Corjan Mol: It takes a patient man and a patient woman. For me, this treasure hunt has turned into a history hunt. It’s been a journey of persistence in digging, both in the ground and in the archives.

Our fans love the technology featured in the show. What can they expect from season 11?

Doug Crowell: In the last few years in the show, we had been employing caissons [a watertight retaining structure] in the money pit area to pursue the treasure. Last year we took a different avenue, and we rehabbed an old shaft on the island in hopes of reaching original works. That work has continued this year, and the results are quite interesting.

Corjan Mol: While technology is progressing on the island and we try to apply the newest techniques, in our archival and documentary research, we do the reverse. We’re pushing the timeline back and I find myself looking at older and older documents that do appear to relate to the mystery.

How does the reality of treasure hunting differ from what the viewers eventually see on screen?
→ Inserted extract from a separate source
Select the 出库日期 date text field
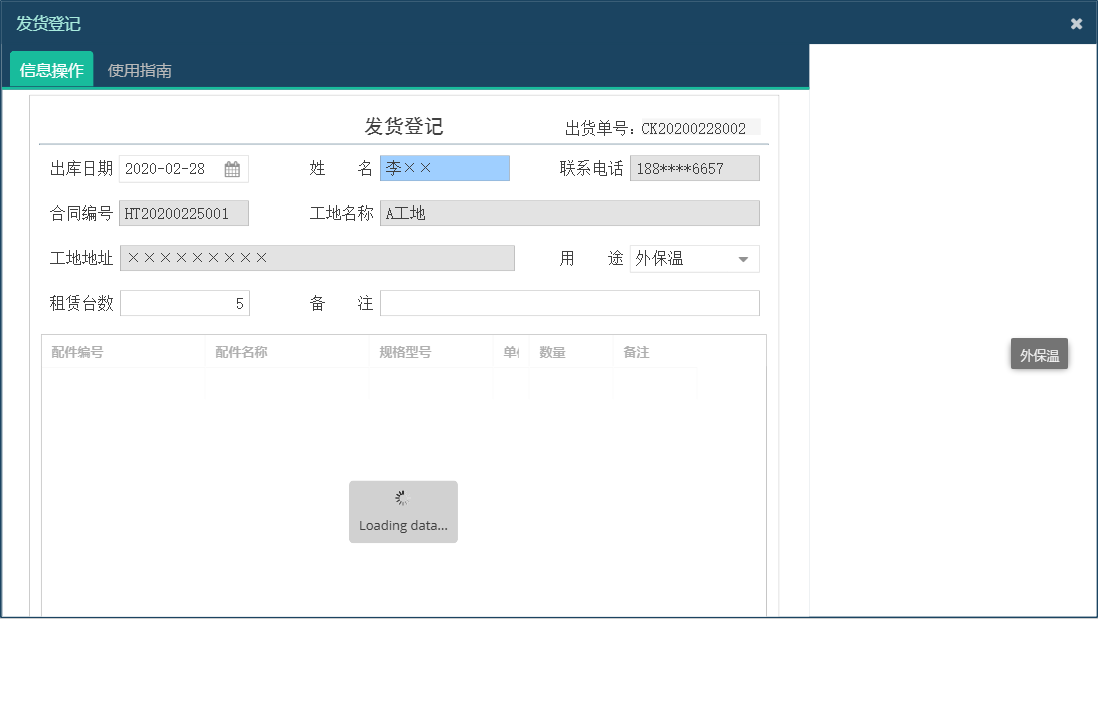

Rick Lagina: What is strange and hard to relate to on a television show is that we stick to the task at hand. On the show, one minute we’re in the swamp and the next minute we’re in the Money Pit. We don’t just jump around from here to there. We do finish projects.

Alex Lagina: It’s the amount of time that everything takes. On the show, we will jump from the setup to the results. Sometimes on the island, we have to wait, a week for those results. So, there’s a lot of patience involved on our part, that doesn’t make it to the TV show.

What’s one thing viewers might not realise about the show?

Rick Lagina: The Curse of Oak Island is much more than the fellowship. There’s a huge amount of very experienced and very talented people behind the scenes. But perhaps more important is the kindness and the support of people that we meet daily who are supportive and generous with their time and excited about what we’re doing. We could have literally 1000s of people on the island with shovels digging, metal detecting exploring with us. Every day we get those offers and they are genuine, and they’re most appreciated.

Together, we want to say thank you to everyone from the production side, but also to the people who have bought into this wonderful magical story and, who continue to do so.

Doug Crowell: I would like the viewers to realise that we do draw a lot of inspiration from them: We do want to bring answers to everybody not just ourselves.

What do you think explains the enduring popularity of the show?

Rick Lagina: I think it’s about human nature and the inquisitiveness of humanity and the search for answers and how compelling that can be. Our goal is to solve this mystery, but each and every person who watches the show seems to take away something a little bit different. We’ve had viewers tell us it’s inspired them to change their lives. It’s those moments that inspire us to keep moving forward.